- Published on
Effectively Leveraging Browser Cache with Some Bundler Help
Hello there 👋, I felt that caching was an under-documented and an overlooked aspect when it comes to reducing loading times of web apps. I previously worked on reducing the TTI and LCP of a client-rendered web app with a large JS bundle and thought I would write about what I learned.
For this post, I will specifically focus on caching your build output to ensure that your web apps load Blazingly Fast™️.
A Refresher on Browser Caching
So, before we delve into how bundlers help with caching, I first want to cover a few different ways of caching in the browser.
Short-term Cache Using the Max-Age Directive
I'll begin with the simplest form of caching in the browser: utilising the max-age directive. The Max Age directive enables us to specify a value in seconds, instructing the browser to cache the response for that duration.
However, this approach presents a challenge: it's challenging to revalidate the response from the server. For instance, if you need to deploy a critical bug fix in your JS code, the browser won't download the updated bundle as long as the cached bundle is considered "fresh".
As a result, short-term cache is not ideal for caching your JS bundles.
Understanding ETags and Their Advantages Over Using the max-age Directive
I don’t want to delve too deeply into the specifics of how ETags (also known as Entity Tags) can be used for caching, but I will provide a brief overview:
Each time the server sends a response, it also includes an Etag header in the response headers. This header contains a hash generated based on the contents of the response.
When the browser requests the same resource next time, it includes an If-None-Match header in its request. The server then compares the value of this header to the Etag of the current version of the resource. If they match, it responds with a status code of 304 Not Modified, without a body, indicating to the browser that its cached version is still fresh.
This method is an improvement over using a Max-Age directive because here, instead of simply setting expiration times for resources and assuming their freshness until that time elapses, the browser actively validates each resource's freshness.
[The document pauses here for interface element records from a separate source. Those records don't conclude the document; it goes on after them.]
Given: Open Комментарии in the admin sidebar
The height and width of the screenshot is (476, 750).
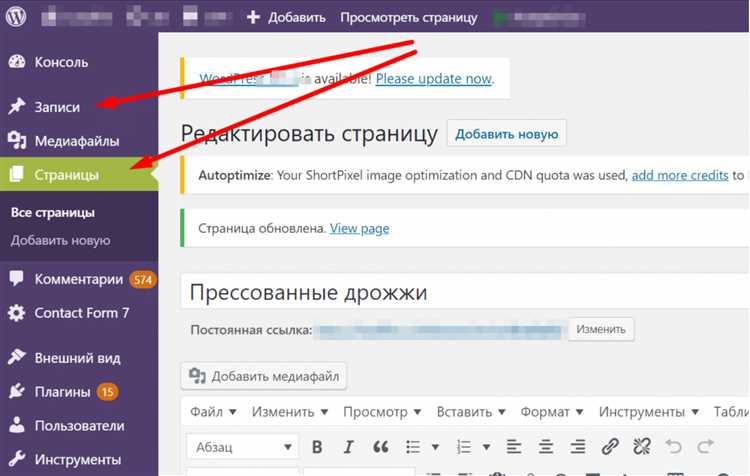Looking at the screenshot, I should (x=78, y=280).
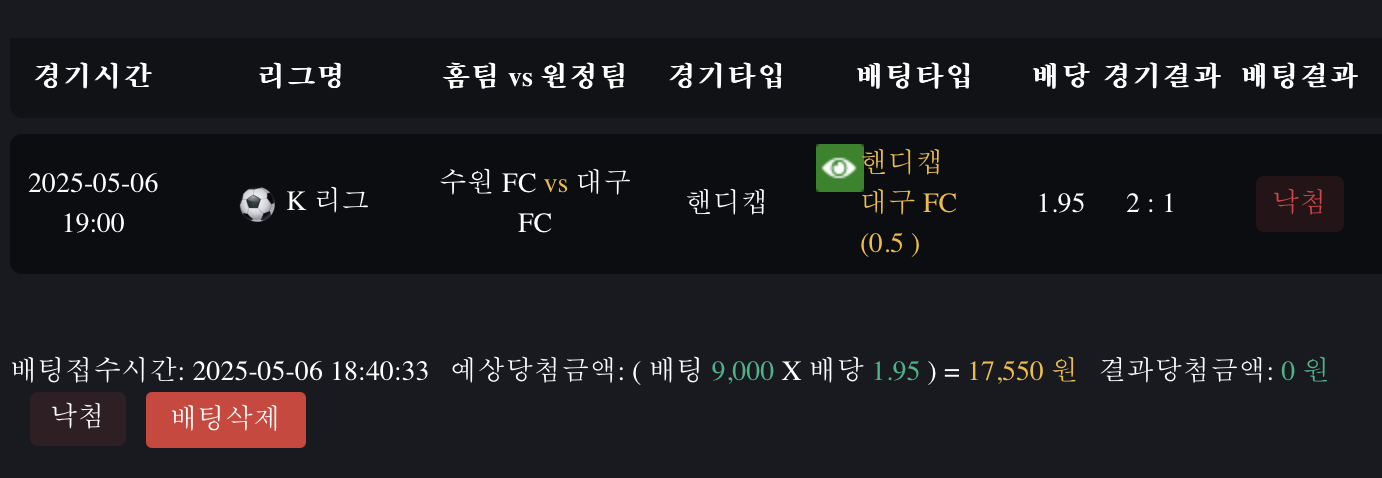Screen dimensions: 1382x478
Task: Click the 배팅결과 column header
Action: pyautogui.click(x=1299, y=76)
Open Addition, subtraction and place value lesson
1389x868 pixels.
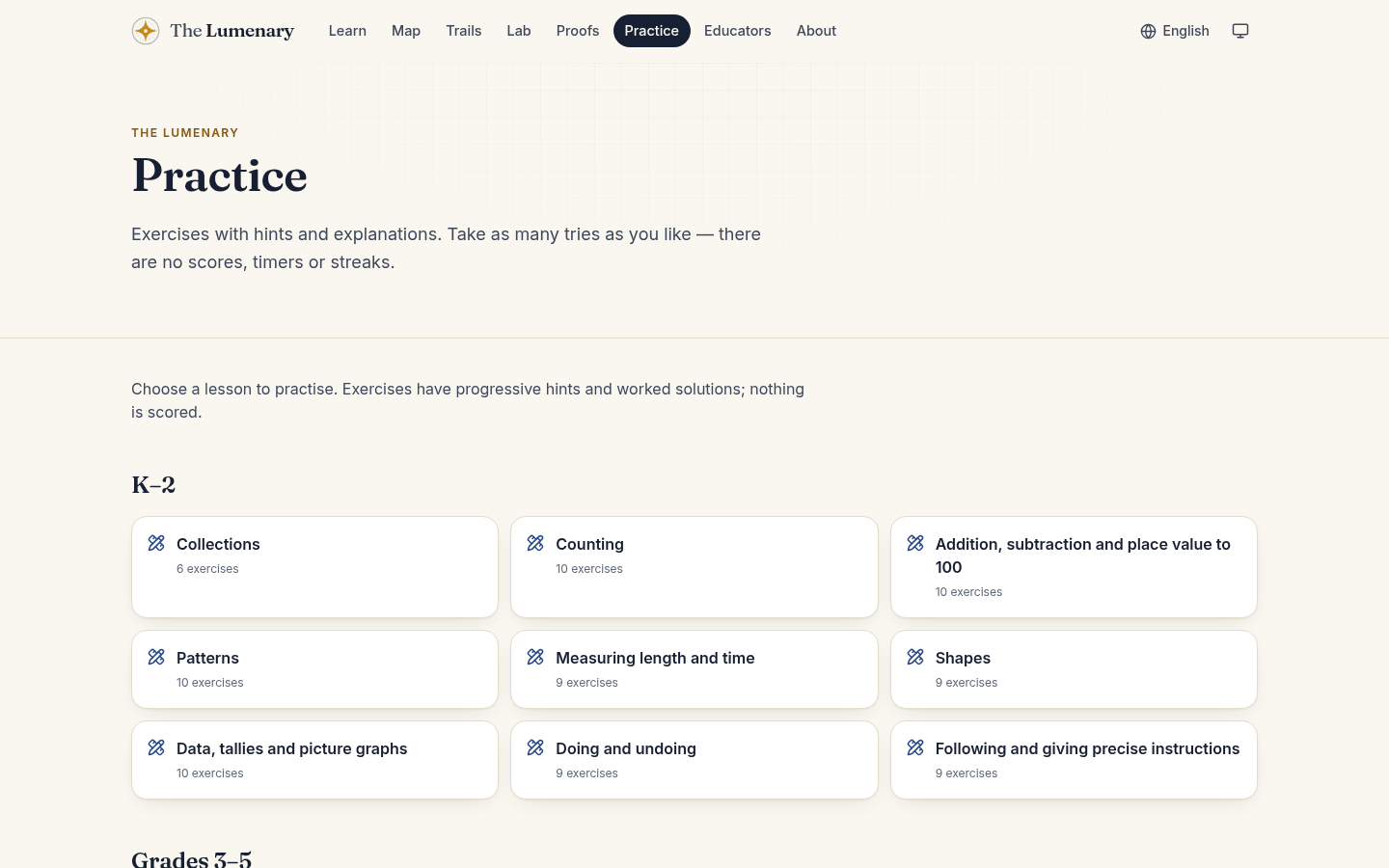tap(1074, 567)
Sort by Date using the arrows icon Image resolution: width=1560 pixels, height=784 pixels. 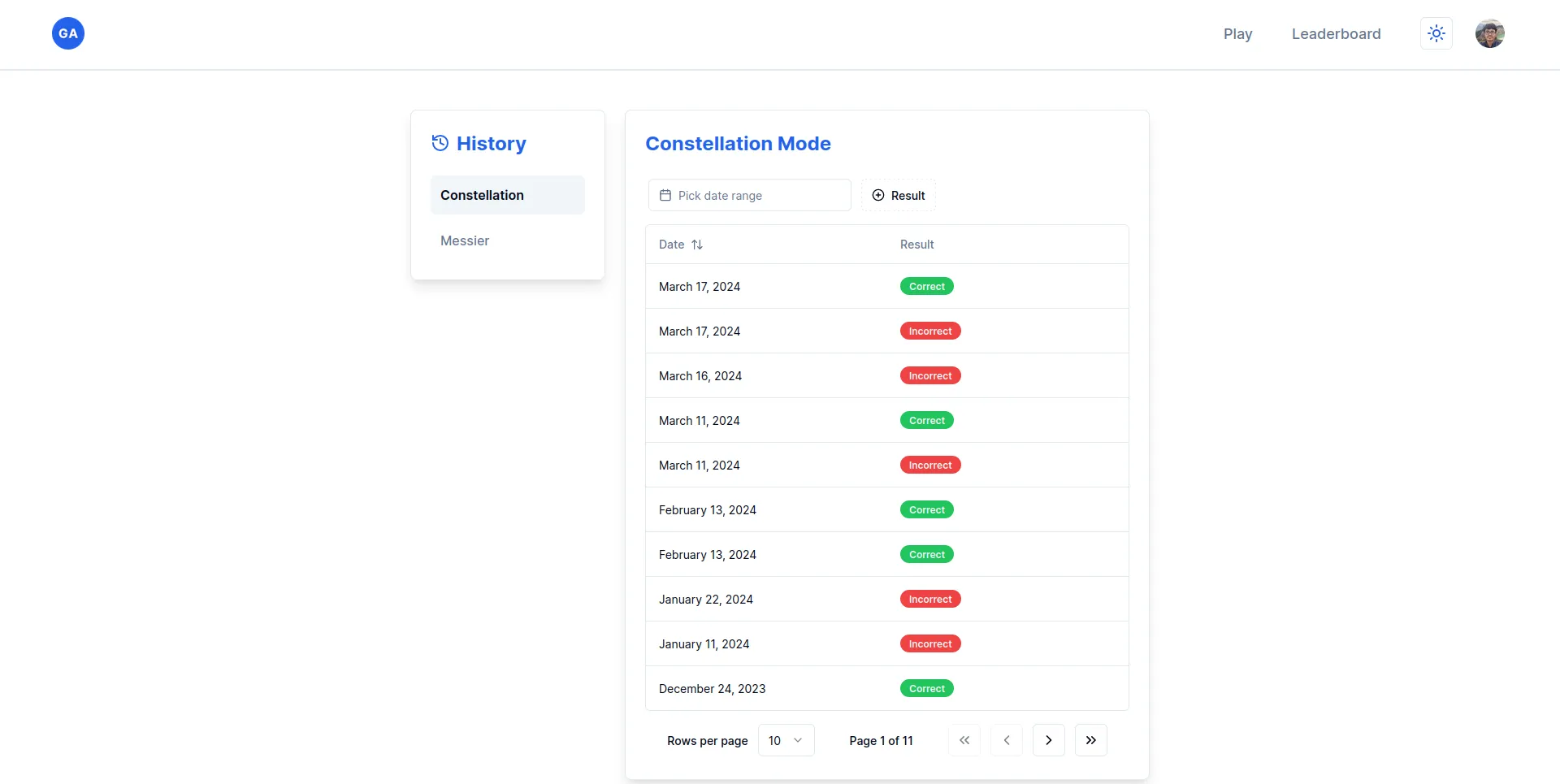point(697,245)
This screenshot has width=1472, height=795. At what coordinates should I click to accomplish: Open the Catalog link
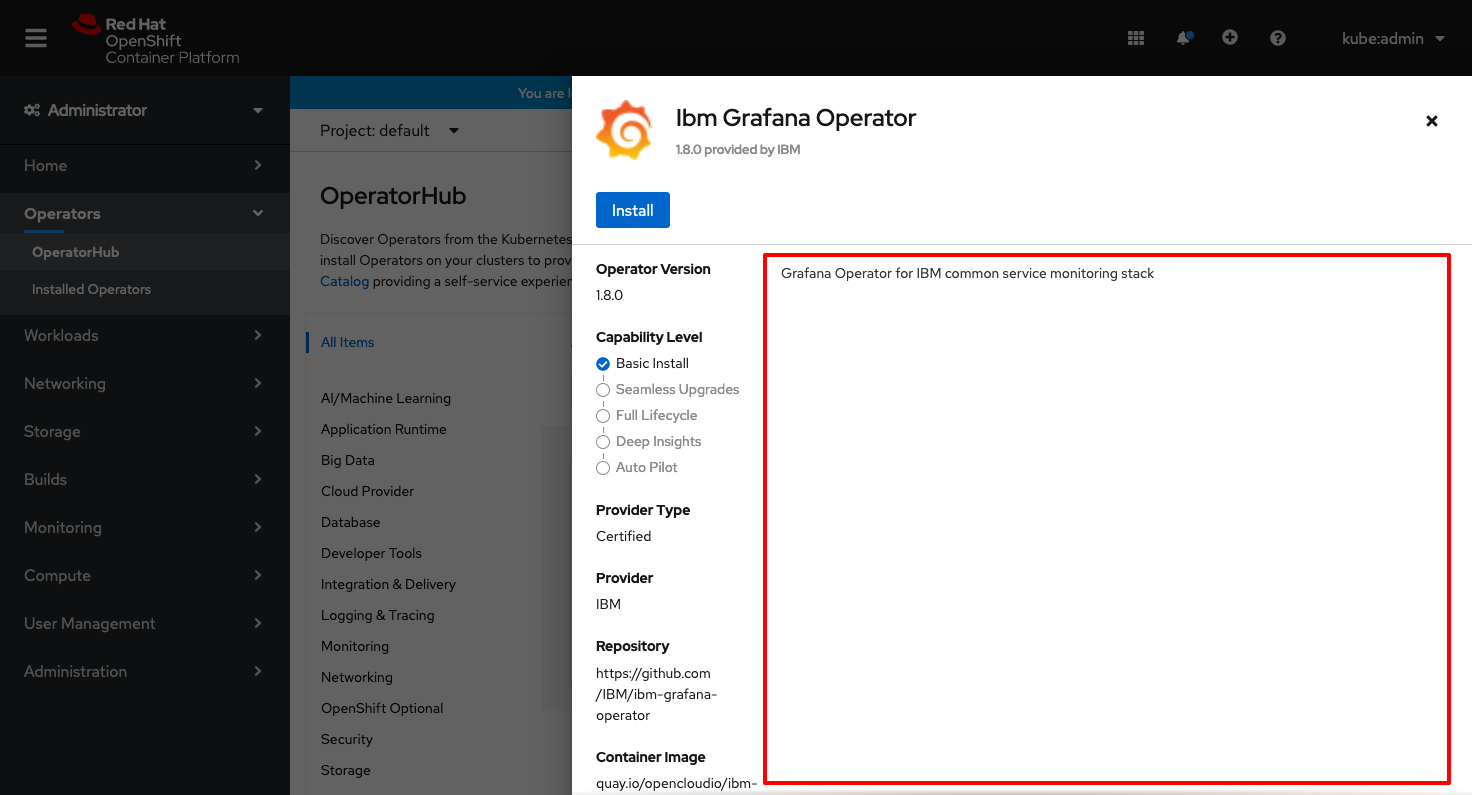point(344,281)
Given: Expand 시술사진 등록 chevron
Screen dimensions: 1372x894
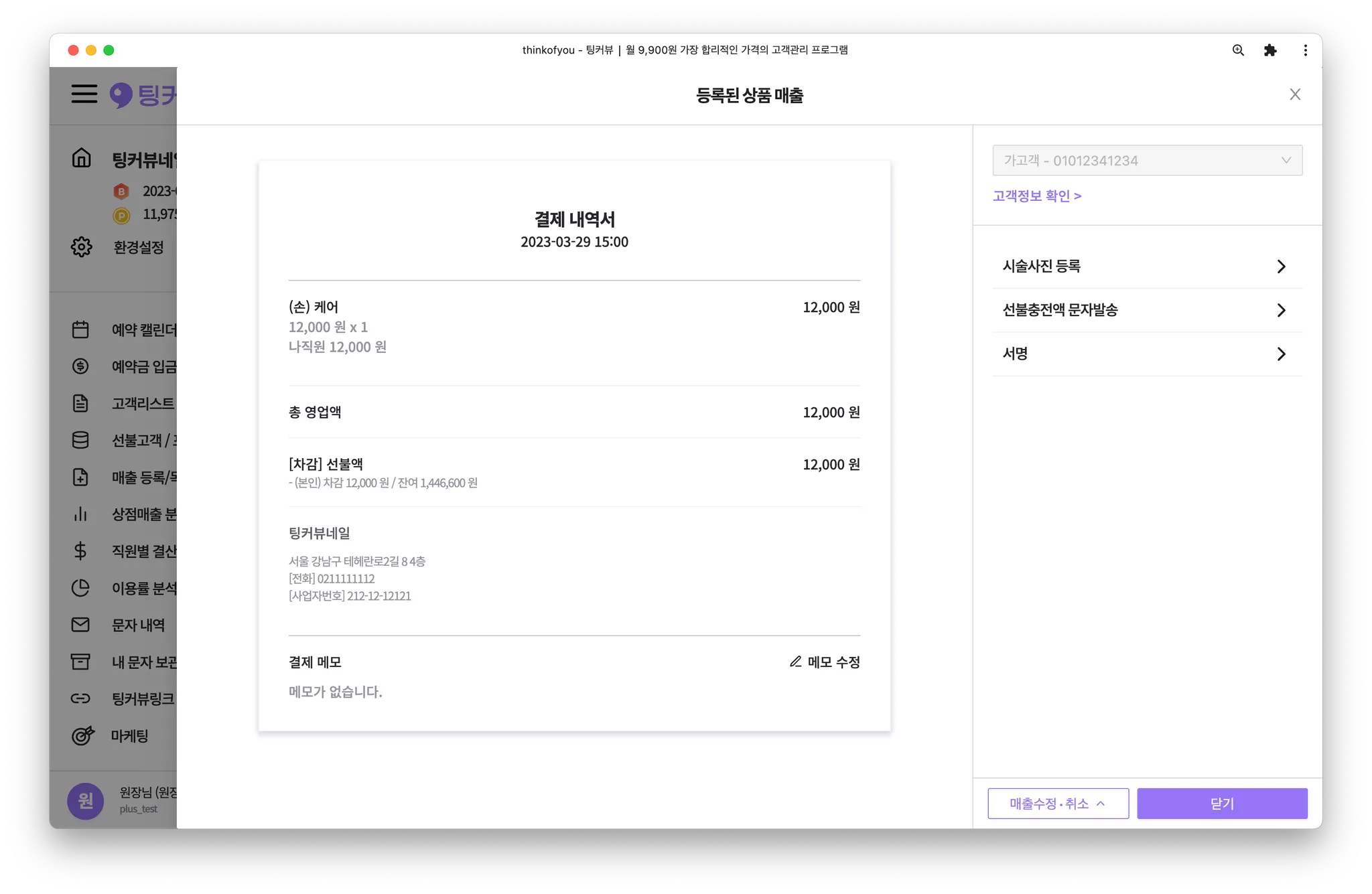Looking at the screenshot, I should coord(1281,267).

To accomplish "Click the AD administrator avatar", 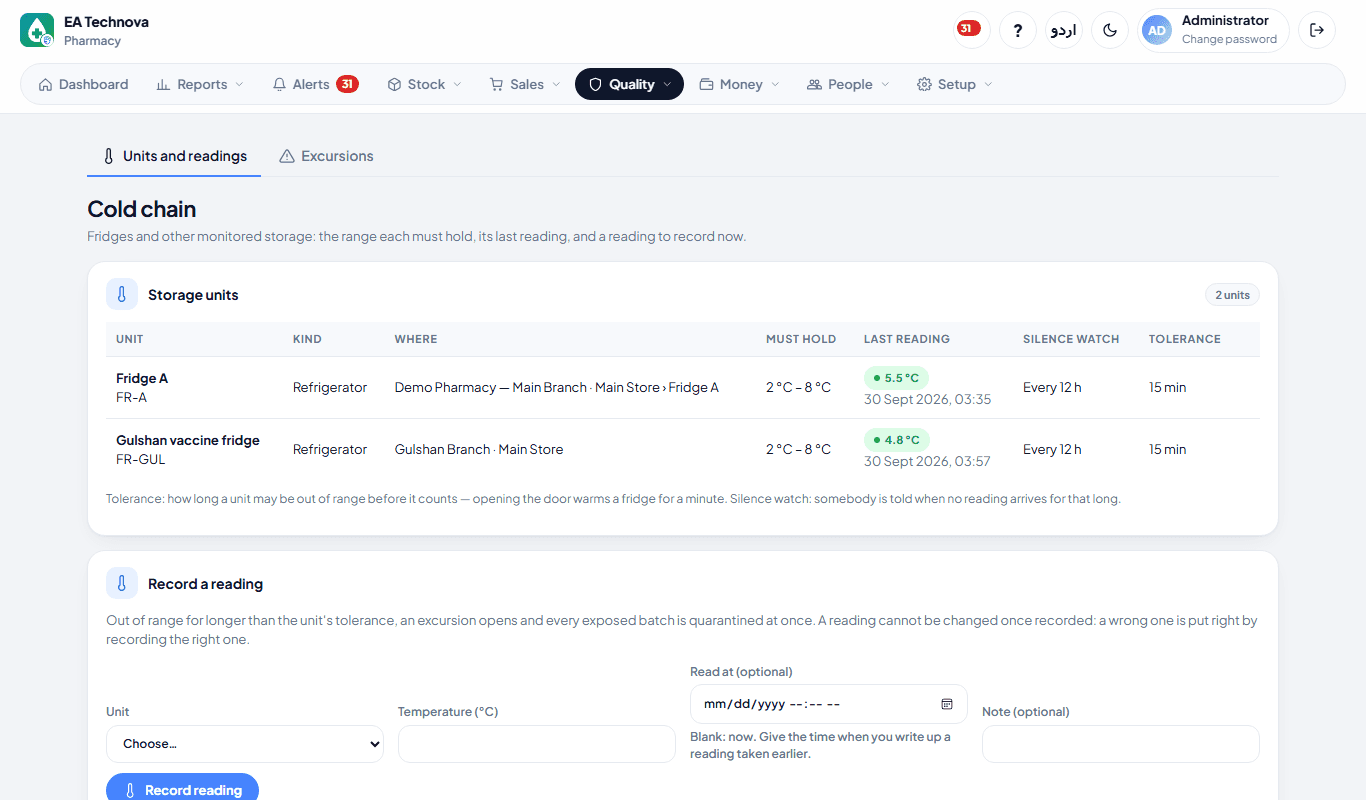I will pyautogui.click(x=1157, y=31).
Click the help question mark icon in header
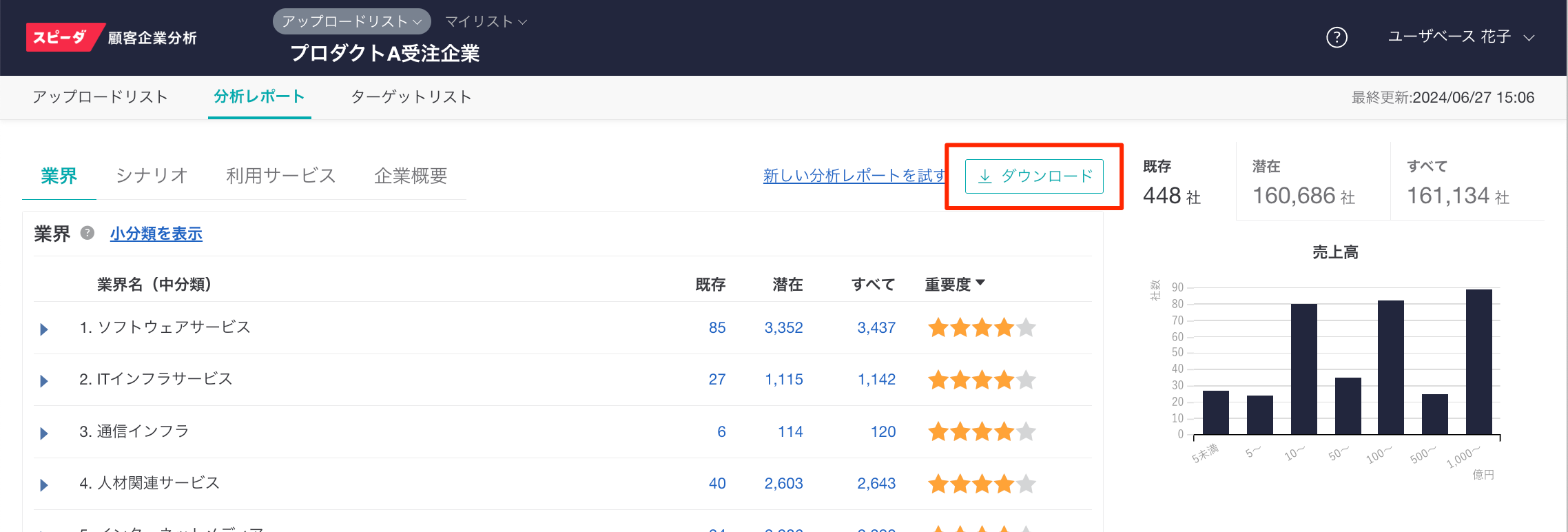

However, this approach also means taking an extra round-trip to verify each resource's freshness with the server.
You could also use stale-while-revalidate here, but it would mean that the outdated content is being used while it is being revalidated in the background. If you are shipping a bug fix, this is not what you want since your users will still use a broken build at least once.
Immutable Resources and Hashing
We instruct the browser to cache a resource indefinitely by using the Cache-Control: Immutable header and directive. The browser will never revalidate the freshness of the resource and will always use it from cache, saving a trip to the server. However, this creates a new problem: how do we tell the browser that a newer version of the resource is available?
The way to address this issue is to include the version or a hash of the content in the resource URL itself. So, whenever you update the contents of the file, generate a new hash based on its contents.
If you have ever seen your JS bundle URL like bundle.3cdbc6.js, this is the reason behind it.
Understanding the Role of Bundlers
When it comes to the role of bundlers, two key factors come into play: deterministic builds and managing small changes in input.
For deterministic builds
Ensuring that builds are consistently deterministic is crucial. When running the build process on the same code multiple times, the output should always be identical. This is significant because any randomisation in the bundler would cause cache invalidation with every build.
Small changes in input result in small changes in output
We usually change only small parts of our codebase via pull requests. A small change in the input should result in a small change in the output as well.
So, let’s consider the following file dependency structure: Module 1 imports Asset, and Module 2 imports Module 1
If you use content hash, any change in the Asset will result in its URL changing. This will cause the contents of Module 1 to change, thereby updating its content hash and consequently leading to a change in the contents of Module 2. Ultimately, this would invalidate the cache for all your files.
Bundlers use a manifest file to keep track of all the URLs, preventing this problem from occurring. This bundler feature makes it easier to use content hash for files. Chunks reference other chunks via the use of the manifest file rather than referencing them directly.
So, if you were building a web app tomorrow, what would I recommend to you?
Since content hash cannot be used for HTML files (the URL of index.html needs to stay the same), ETag is a really good strategy here. You only download a new HTML file if the contents of the HTML file itself change or the URL to your JS entrypoint changes.
When it comes to the JS entrypoint (and other initial chunks), use ETag for this as well; otherwise, it would update the content of your HTML file and invalidate the browser cache.
For everything else, use content hash to aggressively cache all assets in the browser.